Excerpted passage:
----------------

A new study has found that that celiac disease and Crohn's disease, both inflammatory diseases of the gastrointestinal tract, share some common genetic links.
An international team of researchers conducted the study, which may help explain why people who have celiac disease appear to have a higher rate of Crohn’s disease than the general population. The data may also lead to new treatments that address the underlying inflammation involved in both conditions.
The causes of the diseases are only partly understood, although it is known that genetic and environmental factors are involved. At least one in every 100 individuals in the Western world develop celiac disease; Crohn's disease is much less common but can be accompanied by more severe symptoms as it can affect the whole gastrointestinal tract.
Celiac patients develop an inflammation of the small bowel in reaction to gluten, a protein that’s found in wheat and other grains like rye and barley. The primary cause of Crohn's disease is thought to be a dysregulated immune response to gut bacteria. In order to gain a better understanding of the cause of these diseases, and to provide patients better treatments, knowledge of the genetic background of the diseases is vital.

----------------

Problem set:
A) According to the passage on celiac and Crohn's disease, what is the primary cause of Crohn's disease thought to be?
B) Please write a continuation of the passage on celiac and Crohn's disease, picking up after its final sentence.

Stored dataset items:

----------------

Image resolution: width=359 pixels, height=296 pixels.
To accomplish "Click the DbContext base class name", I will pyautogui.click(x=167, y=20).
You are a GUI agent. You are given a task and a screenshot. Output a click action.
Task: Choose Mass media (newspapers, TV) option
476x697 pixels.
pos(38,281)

----------------

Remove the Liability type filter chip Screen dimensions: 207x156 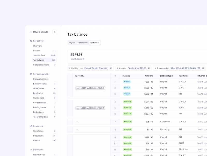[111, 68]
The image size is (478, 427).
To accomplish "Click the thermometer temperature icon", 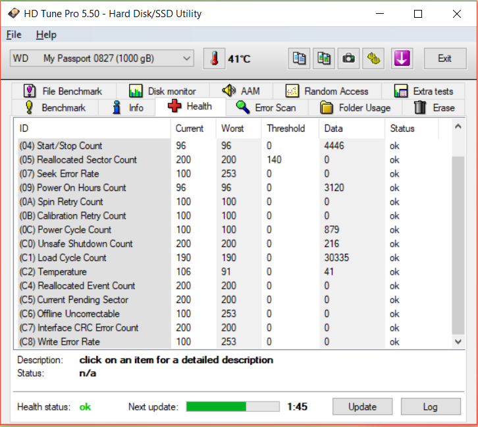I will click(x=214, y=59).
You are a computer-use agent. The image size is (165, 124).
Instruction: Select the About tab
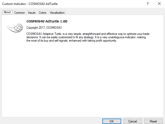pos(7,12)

----------------

Results by task:
A) A dysregulated immune response to gut bacteria.

B)
This study combined the results from genetic investigations into both diseases to show that part of the genetic background of Crohn's disease and celiac disease is shared, which confirms a common pathogenesis for these disorders.
Although additional studies will be necessary to understand the mechanisms by which these variants influence both Crohn's disease and celiac disease, the researchers believe the current study provides proof that risk factors shared across related diseases can be identified by directly combining genetic data from clinically distinct diseases.
The analysis was published in the January 2011 Issue of PLoS Genetics, and identified two new shared risk loci and two shared risk loci that had previously been independently identified for each disease.